Affiorano brutali storie di esecuzioni di ostaggi, costretti a ripetere il corano. Chi non lo sa, viene ucciso. Sessantasette morti e 175 feriti nel massacro al centro commerciale di Westgate, Mall a Nairobi, in Kenya, nel settembre 2013.
Un assalto rivendicato dalle milizie somale di Al-Shabaab, legate ad Al-Qaeda, i talebani della Somalia.
L’attentato terroristico più sanguinoso, dopo l’attacco all’ambasciata americana della capitale keniota nel 1998. I ribelli fanno fuoco sui civili. Il centro commerciale, simbolo del capitalismo occidentale, viene scelto dal gruppo armato per colpire il cuore istituzionale del Paese. Ricostruiamo i fatti con Rita Caparra, sopravvissuta all’assalto del West Gate.
Quando sono arrivate le prime raffiche di mitra, lei è al secondo piano dell’edificio. E’ rimasta per ore incollata al pavimento, nascosta in un camerino insieme ad altri ostaggi.

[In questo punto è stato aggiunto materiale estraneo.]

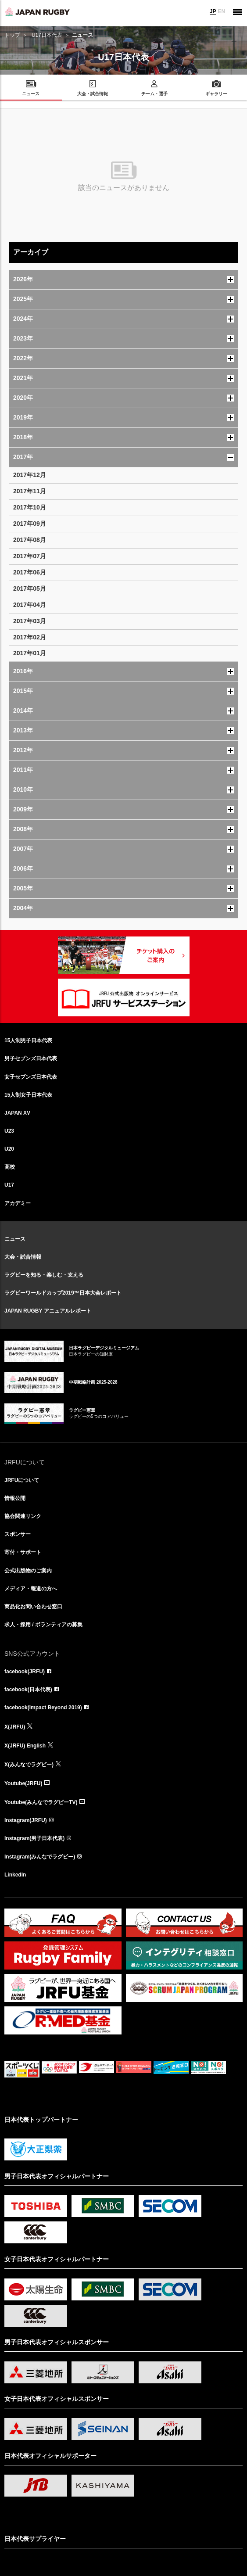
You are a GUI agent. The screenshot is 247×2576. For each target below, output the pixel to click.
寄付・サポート (22, 1552)
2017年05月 (29, 588)
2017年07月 (29, 556)
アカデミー (17, 1203)
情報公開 (14, 1498)
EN (221, 11)
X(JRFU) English (25, 1746)
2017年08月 (29, 539)
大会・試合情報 (22, 1257)
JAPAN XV (17, 1113)
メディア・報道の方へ (30, 1589)
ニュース (14, 1239)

L’ho raggiunta al telefono, alla vigilia del suo ritorno in Africa, dove da anni fa attività di volontariato come fisioterapista per l’Istituto Missionari della Consolata. Non ha mai smesso, neppure dopo l’esperienza del West Gate. Rita, in lingua swahili, Nyawira, cioè colei che lavora e opera in terra di missione. Un desiderio nato in lei, da bambina.